··· Tekstfragment
De raamkant van de zaak biedt uitzicht op een straatje met aan de overkant een saaie parkeergaragemuur, waar gelukkig een keur aan voorbijgangers langs trekt: gehaaste yogadames, giebelende scholieren, telefonerende juppen en trage  straatvegers die de regenboognatie eer aandoen. Aan de andere kant, in de open keuken, staat een jonge kokkin die een wel heel zware donderwolk boven zich heeft hangen, maar zo geroutineerd aan het werk is, dat ze toch een lust is voor het oog. Omdat er aan de voorzijde veel verkeer voorbijraast, blijven de tafeltjes op het trottoir ondanks het mooie weer onbezet.
Volgens de recensies zijn de madeleines, die na bestelling vers worden gebakken, 'to die for', maar ik sterf liever voor wat kaas. Laten ze dat met de lunch nou niet serveren. Gelukkig wordt er toch een plankje voor me klaargemaakt - zou het opschrijfboekje hier weer deuren hebben geopend? Ik krijg een stilton en geit uit de buurt (Stellenbosch?) en een uitzonderlijk lekkere oude kaas uit Gauteng. Die laatste geeft een bek vol umami, waardoor 'ie zelfs een beetje naar truffel smaakt. Het glas Grüner Veltliner is helaas vreselijk wrang, maar de 'Bordeaux blend' (?) maakt dat weer goed.
······
··· Getoonde gegevens
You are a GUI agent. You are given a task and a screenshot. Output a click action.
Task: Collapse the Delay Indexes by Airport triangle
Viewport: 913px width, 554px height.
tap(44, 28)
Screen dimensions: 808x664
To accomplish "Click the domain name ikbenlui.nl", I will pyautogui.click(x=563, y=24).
······
··· Getoonde gegevens
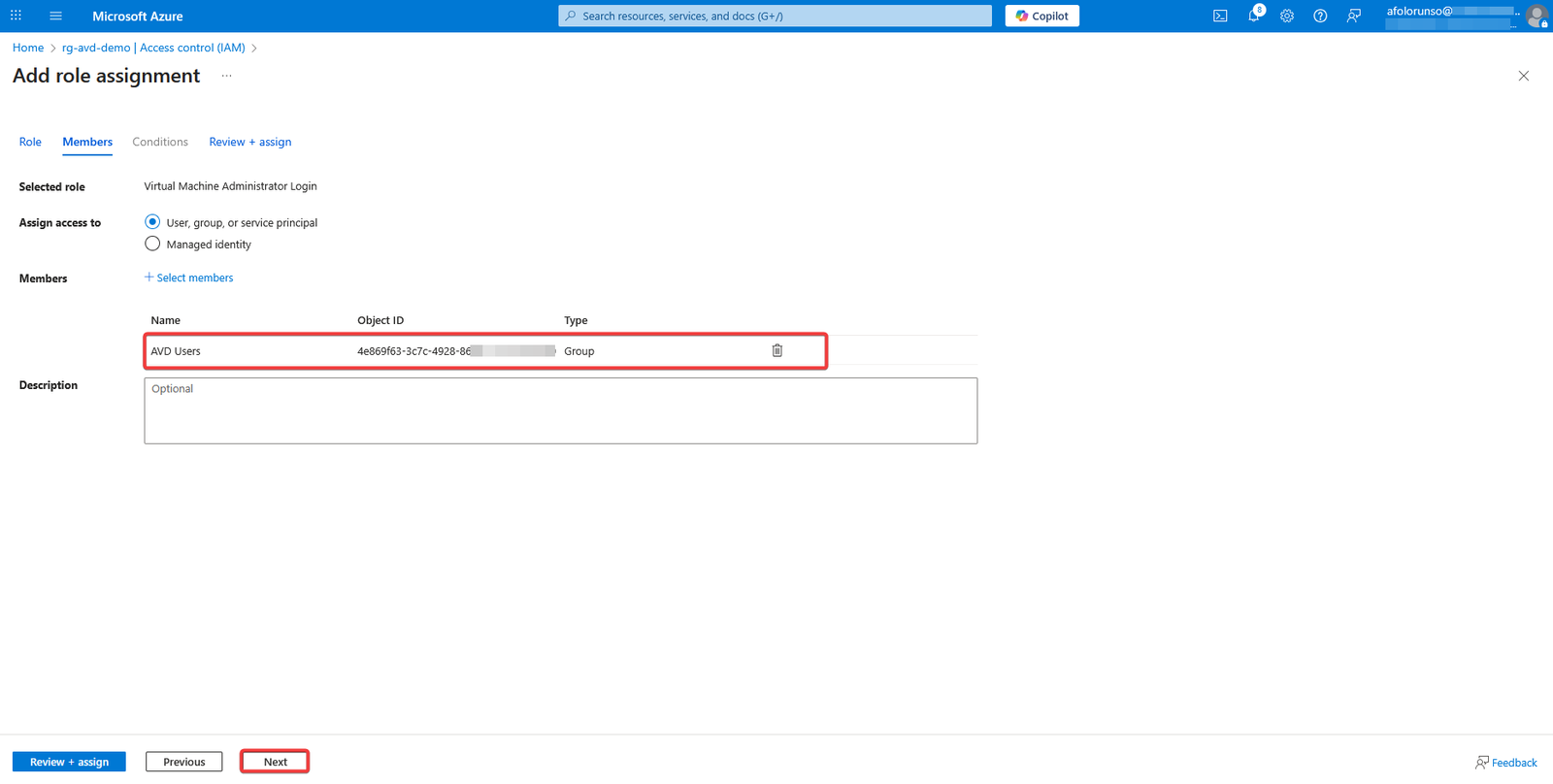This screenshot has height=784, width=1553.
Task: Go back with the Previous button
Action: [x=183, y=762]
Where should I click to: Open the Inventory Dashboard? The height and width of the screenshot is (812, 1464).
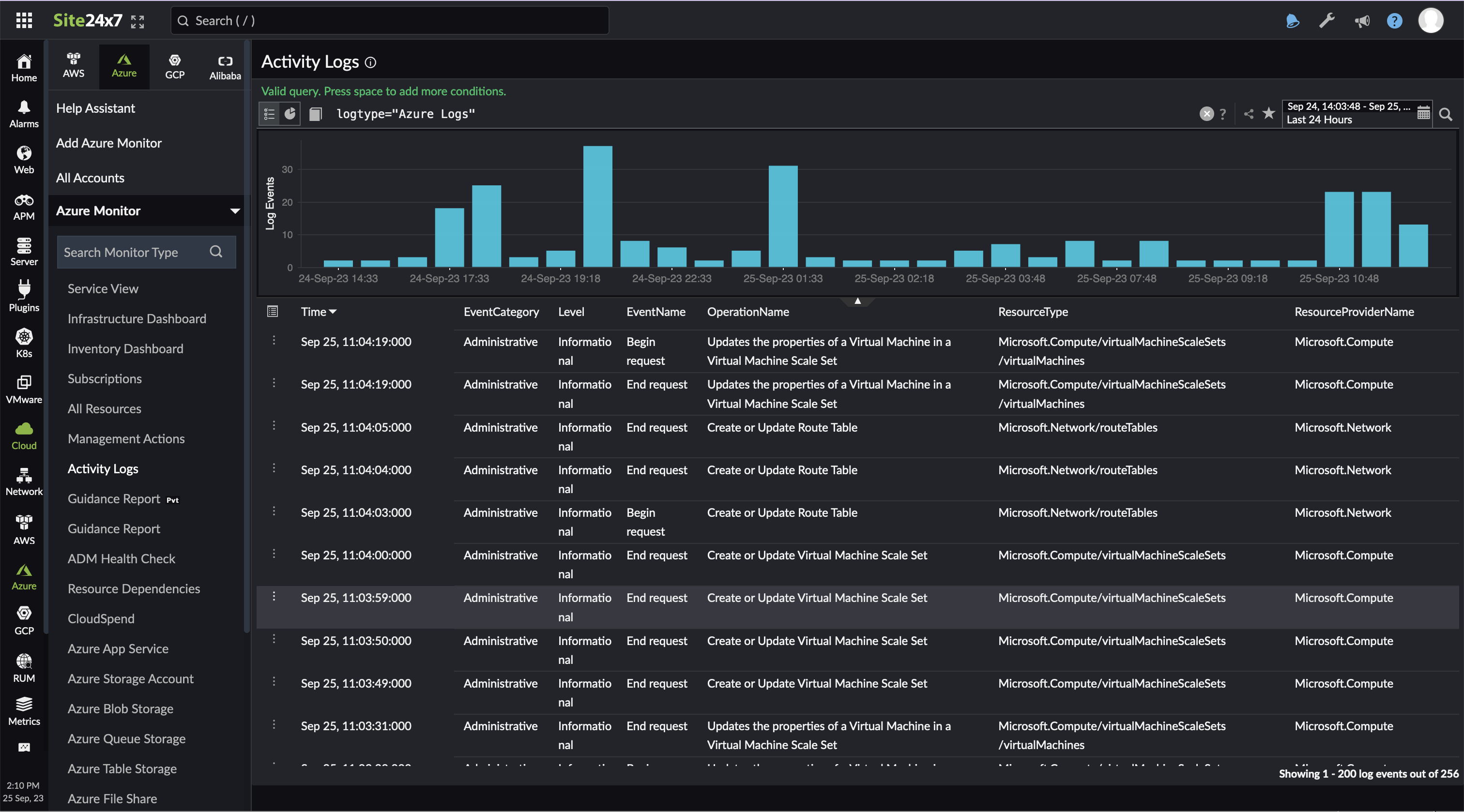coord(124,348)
······
··· Getoonde gegevens
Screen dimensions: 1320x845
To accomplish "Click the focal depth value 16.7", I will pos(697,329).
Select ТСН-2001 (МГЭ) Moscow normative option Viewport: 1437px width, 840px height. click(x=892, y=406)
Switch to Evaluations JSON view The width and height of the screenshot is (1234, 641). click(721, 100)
······
■ Opdracht
Neem uit de restaurantbespreking letterlijk over wat er staat van "Volgens de recensies" tot en met "dat weer goed.".

■ Uitgewerkt antwoord
Volgens de recensies zijn de madeleines, die na bestelling vers worden gebakken, 'to die for', maar ik sterf liever voor wat kaas. Laten ze dat met de lunch nou niet serveren. Gelukkig wordt er toch een plankje voor me klaargemaakt - zou het opschrijfboekje hier weer deuren hebben geopend? Ik krijg een stilton en geit uit de buurt (Stellenbosch?) en een uitzonderlijk lekkere oude kaas uit Gauteng. Die laatste geeft een bek vol umami, waardoor 'ie zelfs een beetje naar truffel smaakt. Het glas Grüner Veltliner is helaas vreselijk wrang, maar de 'Bordeaux blend' (?) maakt dat weer goed.